_Task statement_.
In the entries below, the lines from the one with "This screenshot has height=652, width=1080." through the one with "is (728, 1568)." are to be copied exactly; both ends count.

_Data records_.
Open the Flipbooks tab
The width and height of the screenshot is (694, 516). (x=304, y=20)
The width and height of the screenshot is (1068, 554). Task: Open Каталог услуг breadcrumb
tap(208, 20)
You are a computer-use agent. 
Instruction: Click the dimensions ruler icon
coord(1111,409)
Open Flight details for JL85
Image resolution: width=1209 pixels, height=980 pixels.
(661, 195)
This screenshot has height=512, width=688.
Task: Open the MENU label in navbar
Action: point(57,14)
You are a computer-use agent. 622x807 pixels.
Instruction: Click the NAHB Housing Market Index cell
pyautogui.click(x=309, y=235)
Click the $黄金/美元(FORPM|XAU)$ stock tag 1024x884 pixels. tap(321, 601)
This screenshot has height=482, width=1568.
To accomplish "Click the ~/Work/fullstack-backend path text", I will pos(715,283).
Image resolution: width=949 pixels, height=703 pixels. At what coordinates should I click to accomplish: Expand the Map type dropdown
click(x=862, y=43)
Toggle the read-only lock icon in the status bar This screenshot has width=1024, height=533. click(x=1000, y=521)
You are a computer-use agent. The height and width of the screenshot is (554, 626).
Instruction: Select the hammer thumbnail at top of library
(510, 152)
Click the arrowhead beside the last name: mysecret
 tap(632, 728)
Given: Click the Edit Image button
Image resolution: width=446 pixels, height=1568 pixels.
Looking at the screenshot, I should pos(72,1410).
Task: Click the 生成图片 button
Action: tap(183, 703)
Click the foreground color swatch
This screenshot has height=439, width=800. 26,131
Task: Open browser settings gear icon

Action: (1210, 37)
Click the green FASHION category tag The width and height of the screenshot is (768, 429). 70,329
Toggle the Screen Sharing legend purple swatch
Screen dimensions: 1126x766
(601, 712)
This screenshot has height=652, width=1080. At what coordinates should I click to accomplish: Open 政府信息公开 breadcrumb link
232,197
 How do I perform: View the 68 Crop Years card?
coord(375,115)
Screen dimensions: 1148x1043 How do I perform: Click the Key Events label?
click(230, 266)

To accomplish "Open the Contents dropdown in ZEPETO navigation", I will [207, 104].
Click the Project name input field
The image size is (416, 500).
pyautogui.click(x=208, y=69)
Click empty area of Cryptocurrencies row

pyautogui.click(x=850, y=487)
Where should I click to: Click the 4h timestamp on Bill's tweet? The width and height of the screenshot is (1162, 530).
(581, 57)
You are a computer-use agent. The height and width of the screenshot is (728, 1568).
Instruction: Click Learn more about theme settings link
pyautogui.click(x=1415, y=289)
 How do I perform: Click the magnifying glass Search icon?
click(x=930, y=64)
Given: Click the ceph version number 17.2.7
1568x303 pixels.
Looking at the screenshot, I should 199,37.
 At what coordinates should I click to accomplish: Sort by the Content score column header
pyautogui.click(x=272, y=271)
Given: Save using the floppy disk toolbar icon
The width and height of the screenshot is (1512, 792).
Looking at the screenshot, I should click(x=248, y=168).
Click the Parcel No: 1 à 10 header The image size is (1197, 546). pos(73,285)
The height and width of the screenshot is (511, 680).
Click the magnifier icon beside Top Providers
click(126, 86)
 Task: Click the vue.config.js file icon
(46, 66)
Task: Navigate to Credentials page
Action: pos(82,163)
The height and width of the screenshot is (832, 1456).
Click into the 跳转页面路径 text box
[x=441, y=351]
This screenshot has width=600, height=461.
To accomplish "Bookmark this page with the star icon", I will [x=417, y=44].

_Answer to this exercise_.
This screenshot has height=652, width=1080. At what coordinates should I click to accomplish: Open 政府信息公开 breadcrumb link
232,197
 How do I perform: View the 68 Crop Years card?
coord(375,115)
Screen dimensions: 1148x1043 How do I perform: Click the Key Events label?
click(230, 266)

To accomplish "Open the Contents dropdown in ZEPETO navigation", I will [207, 104].
Click the Project name input field
The image size is (416, 500).
pyautogui.click(x=208, y=69)
Click empty area of Cryptocurrencies row

pyautogui.click(x=850, y=487)
Where should I click to: Click the 4h timestamp on Bill's tweet? The width and height of the screenshot is (1162, 530).
(581, 57)
You are a computer-use agent. The height and width of the screenshot is (728, 1568).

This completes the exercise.